İşçi Sağlığı ve İş Güvenliği Söyleşisi Gerçekleşti

İş güvenliği mevzuatı ve Türkiye’de iş güvenliğini konuştuğumuz ‘İşçi sağlığı ve iş güvenliği Söyleşisi’ne İş Güvenliği Uzmanı Ertuğrul Bilir ve Serkan Küçük katıldı.

Politeknik’te gerçekleşen söyleşide açılış konuşmasını yapan Politeknik YK üyesi Hayati Can, işçi sağlığı ve iş güvenliği üzerine yapılan söyleşinin önemine değinerek, aynı gün Gaziantep’te galvaniz fabrikasında meydana gelen patlamada 9 işçinin yaşamını yitirdiği ve 20’nin üzerinde işçinin yaralandığını belirtti. Can, ülkemizde özellikle inşaat, maden, tersane alanlarında olmak üzere her gün iş kazalarının yaşandığını ve bunların birçoğunun ölümlerle sonuçlandığını belirtti.

Söyleşide ilk olarak İş Güvenliği Uzmanı Serkan Küçük söz aldı. Küçük, uzun yıllar iş güvenliği alanında çalıştığını ancak iş güvenliği açısından farkındalığın oluşması bakımından bu dönemin önemli olduğunu ifade etti.

Küçük, iş kanununun tarihsel süreçlerini ve işçi sağlığı ve güvenliğinin ülkemizdeki gelişimini aktardı. İşçi sağlığı açısından meslek hastalıkları hastanelerinin önemine değinen Küçük; meslek hastalıkları konusunda bu alanla ilgilenen belli doktorların uğraşlarıyla ilerlemelerin kaydedildiğini belirtti.
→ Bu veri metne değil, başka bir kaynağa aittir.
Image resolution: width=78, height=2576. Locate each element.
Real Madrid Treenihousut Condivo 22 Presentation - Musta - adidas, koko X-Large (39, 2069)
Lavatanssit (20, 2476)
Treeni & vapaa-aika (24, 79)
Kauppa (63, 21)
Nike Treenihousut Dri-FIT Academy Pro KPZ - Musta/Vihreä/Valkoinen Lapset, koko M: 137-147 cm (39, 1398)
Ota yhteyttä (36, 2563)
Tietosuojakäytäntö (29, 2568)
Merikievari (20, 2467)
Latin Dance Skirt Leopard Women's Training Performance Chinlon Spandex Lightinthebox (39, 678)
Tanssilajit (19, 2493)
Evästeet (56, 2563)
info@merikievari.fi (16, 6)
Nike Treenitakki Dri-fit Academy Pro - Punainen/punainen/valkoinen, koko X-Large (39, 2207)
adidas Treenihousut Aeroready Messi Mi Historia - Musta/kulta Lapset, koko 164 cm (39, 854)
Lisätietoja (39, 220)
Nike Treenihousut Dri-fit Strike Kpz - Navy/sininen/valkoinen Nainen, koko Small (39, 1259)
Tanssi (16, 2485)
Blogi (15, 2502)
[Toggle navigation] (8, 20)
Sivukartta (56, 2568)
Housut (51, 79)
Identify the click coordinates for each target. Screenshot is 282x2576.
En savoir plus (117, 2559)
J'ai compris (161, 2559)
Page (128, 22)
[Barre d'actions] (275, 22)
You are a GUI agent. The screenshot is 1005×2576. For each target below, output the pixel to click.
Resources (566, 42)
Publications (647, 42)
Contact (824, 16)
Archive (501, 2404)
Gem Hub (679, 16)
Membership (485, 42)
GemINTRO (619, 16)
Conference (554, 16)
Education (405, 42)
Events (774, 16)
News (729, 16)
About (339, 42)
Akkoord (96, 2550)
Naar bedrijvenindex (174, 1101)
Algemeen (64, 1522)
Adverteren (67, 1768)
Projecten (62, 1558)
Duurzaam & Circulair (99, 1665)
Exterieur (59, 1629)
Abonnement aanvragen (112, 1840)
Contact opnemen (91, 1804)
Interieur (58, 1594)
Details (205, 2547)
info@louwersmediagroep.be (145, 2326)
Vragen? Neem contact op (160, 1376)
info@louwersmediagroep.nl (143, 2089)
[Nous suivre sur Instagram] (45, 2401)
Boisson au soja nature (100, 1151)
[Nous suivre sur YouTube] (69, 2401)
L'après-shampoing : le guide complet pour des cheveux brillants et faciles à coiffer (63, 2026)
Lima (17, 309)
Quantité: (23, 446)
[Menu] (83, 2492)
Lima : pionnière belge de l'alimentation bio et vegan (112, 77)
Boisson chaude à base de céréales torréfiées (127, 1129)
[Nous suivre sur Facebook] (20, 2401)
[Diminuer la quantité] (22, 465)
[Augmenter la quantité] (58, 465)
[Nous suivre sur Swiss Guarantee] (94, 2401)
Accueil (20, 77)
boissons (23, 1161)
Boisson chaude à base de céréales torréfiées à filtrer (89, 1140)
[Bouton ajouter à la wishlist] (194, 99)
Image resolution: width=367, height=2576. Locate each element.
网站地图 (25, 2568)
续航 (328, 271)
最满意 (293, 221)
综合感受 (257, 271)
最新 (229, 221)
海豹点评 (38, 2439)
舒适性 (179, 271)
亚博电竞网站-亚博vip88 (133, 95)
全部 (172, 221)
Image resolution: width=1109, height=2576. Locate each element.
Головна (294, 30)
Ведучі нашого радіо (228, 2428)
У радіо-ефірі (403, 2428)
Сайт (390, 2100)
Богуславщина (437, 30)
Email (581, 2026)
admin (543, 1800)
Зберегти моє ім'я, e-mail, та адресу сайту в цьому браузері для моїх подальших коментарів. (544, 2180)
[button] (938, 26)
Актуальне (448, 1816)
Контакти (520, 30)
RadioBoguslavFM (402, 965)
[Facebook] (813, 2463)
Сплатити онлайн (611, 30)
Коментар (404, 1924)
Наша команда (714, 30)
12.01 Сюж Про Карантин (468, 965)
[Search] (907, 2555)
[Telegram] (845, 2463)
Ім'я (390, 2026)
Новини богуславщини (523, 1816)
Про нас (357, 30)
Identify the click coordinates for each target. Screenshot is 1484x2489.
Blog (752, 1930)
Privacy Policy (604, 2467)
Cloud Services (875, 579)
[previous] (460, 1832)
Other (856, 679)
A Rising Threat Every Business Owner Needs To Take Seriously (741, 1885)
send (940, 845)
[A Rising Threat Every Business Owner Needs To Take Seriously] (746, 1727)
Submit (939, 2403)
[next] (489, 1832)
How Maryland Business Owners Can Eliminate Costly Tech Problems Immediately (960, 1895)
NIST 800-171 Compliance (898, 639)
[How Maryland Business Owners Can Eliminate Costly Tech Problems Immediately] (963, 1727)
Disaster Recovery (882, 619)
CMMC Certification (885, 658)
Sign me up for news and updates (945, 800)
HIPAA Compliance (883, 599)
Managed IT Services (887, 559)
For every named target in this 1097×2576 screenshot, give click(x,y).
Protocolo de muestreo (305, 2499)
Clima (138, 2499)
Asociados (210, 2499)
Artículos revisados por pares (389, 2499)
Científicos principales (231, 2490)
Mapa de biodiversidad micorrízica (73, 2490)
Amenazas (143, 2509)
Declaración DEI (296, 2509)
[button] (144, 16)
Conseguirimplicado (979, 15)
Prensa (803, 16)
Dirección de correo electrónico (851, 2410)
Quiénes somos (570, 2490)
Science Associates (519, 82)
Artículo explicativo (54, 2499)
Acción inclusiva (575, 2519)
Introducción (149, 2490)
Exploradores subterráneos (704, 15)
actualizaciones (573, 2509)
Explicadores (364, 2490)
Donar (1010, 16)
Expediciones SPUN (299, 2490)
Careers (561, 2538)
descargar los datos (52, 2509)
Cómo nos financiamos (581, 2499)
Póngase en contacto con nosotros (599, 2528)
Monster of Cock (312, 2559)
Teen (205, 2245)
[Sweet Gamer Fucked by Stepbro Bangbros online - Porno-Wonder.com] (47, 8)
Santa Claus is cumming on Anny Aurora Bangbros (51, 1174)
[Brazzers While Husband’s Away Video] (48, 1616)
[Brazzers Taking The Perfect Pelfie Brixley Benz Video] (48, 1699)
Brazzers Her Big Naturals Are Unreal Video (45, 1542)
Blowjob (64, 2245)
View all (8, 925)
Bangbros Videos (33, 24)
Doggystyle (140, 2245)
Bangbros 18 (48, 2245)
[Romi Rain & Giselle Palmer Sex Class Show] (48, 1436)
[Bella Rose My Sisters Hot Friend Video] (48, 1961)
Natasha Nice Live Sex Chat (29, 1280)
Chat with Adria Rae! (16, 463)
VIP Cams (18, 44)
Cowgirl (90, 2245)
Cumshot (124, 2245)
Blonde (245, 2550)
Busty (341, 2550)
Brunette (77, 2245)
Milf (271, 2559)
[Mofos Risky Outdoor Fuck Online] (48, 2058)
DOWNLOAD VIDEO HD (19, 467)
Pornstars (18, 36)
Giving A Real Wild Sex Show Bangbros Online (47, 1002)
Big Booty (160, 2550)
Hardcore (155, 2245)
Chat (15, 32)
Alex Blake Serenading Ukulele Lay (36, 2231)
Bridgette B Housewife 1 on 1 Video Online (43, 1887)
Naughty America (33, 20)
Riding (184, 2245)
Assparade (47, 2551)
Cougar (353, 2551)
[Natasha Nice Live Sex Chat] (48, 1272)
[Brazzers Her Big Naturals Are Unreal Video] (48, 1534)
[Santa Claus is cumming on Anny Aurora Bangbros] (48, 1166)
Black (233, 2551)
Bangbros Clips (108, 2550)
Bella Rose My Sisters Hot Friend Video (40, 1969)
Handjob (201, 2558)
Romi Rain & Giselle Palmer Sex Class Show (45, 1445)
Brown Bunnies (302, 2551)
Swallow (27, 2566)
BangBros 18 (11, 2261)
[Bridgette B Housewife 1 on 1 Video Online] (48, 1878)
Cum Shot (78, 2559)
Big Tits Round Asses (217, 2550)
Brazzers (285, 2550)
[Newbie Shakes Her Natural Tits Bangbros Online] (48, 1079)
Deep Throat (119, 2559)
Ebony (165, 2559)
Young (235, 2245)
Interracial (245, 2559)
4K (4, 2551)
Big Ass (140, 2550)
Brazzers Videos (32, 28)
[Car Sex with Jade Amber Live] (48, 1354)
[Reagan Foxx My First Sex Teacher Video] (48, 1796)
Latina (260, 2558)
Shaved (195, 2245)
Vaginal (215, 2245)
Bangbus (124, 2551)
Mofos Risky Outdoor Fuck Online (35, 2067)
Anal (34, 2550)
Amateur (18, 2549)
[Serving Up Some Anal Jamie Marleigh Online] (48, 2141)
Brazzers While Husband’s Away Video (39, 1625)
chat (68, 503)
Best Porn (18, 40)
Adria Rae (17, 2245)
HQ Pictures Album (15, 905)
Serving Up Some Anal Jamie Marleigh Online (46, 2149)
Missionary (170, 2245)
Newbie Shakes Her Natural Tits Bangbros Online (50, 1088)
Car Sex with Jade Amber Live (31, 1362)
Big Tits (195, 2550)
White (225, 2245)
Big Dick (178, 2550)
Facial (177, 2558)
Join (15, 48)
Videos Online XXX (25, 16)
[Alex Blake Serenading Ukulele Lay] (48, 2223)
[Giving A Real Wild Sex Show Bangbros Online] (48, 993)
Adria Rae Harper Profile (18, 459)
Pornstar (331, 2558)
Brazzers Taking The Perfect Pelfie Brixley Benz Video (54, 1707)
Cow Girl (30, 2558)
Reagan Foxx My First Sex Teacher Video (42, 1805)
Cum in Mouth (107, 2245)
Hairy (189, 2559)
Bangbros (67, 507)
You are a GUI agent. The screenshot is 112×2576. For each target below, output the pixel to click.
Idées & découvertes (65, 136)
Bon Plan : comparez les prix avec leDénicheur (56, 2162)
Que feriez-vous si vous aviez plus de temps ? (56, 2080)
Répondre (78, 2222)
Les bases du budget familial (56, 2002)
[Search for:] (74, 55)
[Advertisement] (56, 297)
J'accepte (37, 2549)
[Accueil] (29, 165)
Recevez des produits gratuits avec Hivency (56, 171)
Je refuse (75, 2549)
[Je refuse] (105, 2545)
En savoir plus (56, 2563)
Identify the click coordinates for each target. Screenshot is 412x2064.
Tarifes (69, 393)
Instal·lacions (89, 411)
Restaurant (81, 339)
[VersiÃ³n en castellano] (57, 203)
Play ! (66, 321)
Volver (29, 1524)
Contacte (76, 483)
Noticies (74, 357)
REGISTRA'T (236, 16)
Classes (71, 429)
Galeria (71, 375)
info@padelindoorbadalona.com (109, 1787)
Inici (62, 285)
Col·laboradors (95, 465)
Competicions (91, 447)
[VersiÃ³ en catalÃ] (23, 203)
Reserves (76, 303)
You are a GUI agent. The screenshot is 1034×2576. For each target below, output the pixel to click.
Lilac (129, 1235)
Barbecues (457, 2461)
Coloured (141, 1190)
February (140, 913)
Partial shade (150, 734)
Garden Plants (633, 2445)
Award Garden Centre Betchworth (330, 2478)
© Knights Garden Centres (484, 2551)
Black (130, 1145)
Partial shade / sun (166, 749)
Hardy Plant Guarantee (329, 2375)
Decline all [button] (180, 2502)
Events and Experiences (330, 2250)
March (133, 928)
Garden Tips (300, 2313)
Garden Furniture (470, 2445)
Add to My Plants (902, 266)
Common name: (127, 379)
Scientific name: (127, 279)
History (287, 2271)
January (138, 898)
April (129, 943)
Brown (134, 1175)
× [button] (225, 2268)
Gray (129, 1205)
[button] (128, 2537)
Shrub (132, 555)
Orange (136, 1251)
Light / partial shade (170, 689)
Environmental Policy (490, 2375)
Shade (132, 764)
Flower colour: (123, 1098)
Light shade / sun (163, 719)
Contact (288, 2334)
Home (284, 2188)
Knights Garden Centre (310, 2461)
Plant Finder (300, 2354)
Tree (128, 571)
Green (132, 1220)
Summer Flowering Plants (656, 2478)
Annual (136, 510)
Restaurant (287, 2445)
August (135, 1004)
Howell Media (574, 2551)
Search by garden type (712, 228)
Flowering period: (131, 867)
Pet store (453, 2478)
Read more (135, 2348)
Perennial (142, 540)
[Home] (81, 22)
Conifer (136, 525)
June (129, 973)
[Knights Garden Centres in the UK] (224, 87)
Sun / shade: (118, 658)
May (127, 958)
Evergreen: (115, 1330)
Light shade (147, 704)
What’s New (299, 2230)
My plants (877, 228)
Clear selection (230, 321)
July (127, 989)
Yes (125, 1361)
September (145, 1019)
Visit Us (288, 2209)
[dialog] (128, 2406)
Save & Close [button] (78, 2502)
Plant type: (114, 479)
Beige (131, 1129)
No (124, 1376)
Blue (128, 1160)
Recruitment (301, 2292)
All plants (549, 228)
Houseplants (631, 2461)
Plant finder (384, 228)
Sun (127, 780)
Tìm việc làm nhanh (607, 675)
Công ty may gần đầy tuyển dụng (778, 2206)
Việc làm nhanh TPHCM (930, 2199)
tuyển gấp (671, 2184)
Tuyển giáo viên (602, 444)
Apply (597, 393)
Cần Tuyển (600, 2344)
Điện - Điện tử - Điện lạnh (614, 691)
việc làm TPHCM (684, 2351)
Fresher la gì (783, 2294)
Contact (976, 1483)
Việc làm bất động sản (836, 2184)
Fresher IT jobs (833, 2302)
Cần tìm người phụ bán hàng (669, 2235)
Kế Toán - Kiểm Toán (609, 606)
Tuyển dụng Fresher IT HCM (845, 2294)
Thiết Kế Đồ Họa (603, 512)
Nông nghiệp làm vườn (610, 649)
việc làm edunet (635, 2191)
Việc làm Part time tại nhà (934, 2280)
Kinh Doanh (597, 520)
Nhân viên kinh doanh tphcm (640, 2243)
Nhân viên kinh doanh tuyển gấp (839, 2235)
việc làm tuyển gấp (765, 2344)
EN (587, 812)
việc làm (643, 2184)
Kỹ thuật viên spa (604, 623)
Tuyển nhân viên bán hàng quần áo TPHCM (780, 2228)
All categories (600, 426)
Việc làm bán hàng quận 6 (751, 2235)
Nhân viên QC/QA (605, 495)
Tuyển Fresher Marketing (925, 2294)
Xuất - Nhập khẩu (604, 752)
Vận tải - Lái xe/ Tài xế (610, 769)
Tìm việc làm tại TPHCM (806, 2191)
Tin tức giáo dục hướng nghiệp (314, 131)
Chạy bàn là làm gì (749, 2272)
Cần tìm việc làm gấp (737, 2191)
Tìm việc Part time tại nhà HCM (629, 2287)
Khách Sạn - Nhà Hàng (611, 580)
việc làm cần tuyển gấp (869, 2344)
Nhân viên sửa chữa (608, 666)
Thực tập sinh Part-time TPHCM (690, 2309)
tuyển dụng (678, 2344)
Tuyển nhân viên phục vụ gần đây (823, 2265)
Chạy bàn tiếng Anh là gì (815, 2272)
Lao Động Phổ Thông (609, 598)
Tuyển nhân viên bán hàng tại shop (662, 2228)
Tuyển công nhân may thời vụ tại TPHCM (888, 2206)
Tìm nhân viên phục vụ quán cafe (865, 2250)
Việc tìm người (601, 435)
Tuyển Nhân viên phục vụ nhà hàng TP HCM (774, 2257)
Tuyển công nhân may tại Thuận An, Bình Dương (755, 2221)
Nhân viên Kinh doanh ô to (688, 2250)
Ancak, bu alanda yapılan çalışmaların 90’lı yıllarda azaldığını ifade eden Küçük, geçmişte ülkemizde meslek hastalıkları alanında 12 hastane varken şimdi 2 hastane bulunduğunu ve meslek hastalığı alanında çalışmaların azaldığını belirtti.

Serkan Küçük’ten sonra söz alan Ertuğrul Bilir, işçi sağlığı ve iş güvenliği alanının örgütlenmek için önemli bir alan olduğunu belirtti. Her mühendisin iş güvenliği bilgisinin olması gerektiğini belirten Bilir, bir mühendisin tasarım yaparken “Bunun bakımı nasıl yapılacak?” diye düşünmesi gerektiğini vurguladı. Bilir, güvencesiz çalışma ortamında iş güvenliği uzmanlarının mesleklerini yapmakta zorlandığını, iş güvenliği uzmanlarının çok küçük bir bölümünün işini layıkıyla yaptığını ve bunun örneklerini çoğaltmak gerektiğini vurguladı. Bilir, işçi sağlığı ve iş güvenliği alanındaki güvencesiz çalışma koşullarna karşı mücadele edilmesi gerektiğini ifade etti.

Örgütlülüğün önemine değinen Bilir, sendikaların ve meslek odalarının işçi sağlığı ve iş güvenliği alanında yaptığı çalışmalarla birlikte oluşan toplumsal muhalefetin iş kazalarına yönelik duyarlılığın artmasında etkili olduğunu belirtti. Bilir, İşçi Sağlığı ve İş Güvenliği Meclisi’nin bu alanda küçük ama önemli adımlar attığını vurguladı.

 

 


Serkan Küçük ve Ertuğrul Bilir’den sonra salondan söz alanlar; tersanelerdeki iş cinayetlerine oluşan duyarlılığın, İşçi Sağlığı ve İş Güvenliği Meclisi’nin kurulmasının iş kazalarına karşı mücadeleyi büyüttüğü belirtildi. 6331 sayılı İş Sağlığı ve Güvenliği Yasası’nın çıktığı ancak ölümlerin bitmediği ifade edildi.

Salondan söz alanlar, taşeron çalışma koşullarında güvenli çalışma ortamı yokken iş cinayetlerinin devam edeceğini, iş güvenliği uzmanlarının işverenle sözleşme yaparak çalışmasının güvencesizlik anlamına geldiğini ve güvencesiz bir ortamda iş kazalarının önlenemeyeceğini belirtti. İşçi sağlığı ve iş güvenliği alanının piyasalaştırılmasının ölümleri ve kazaları arttıracağı belirtildi.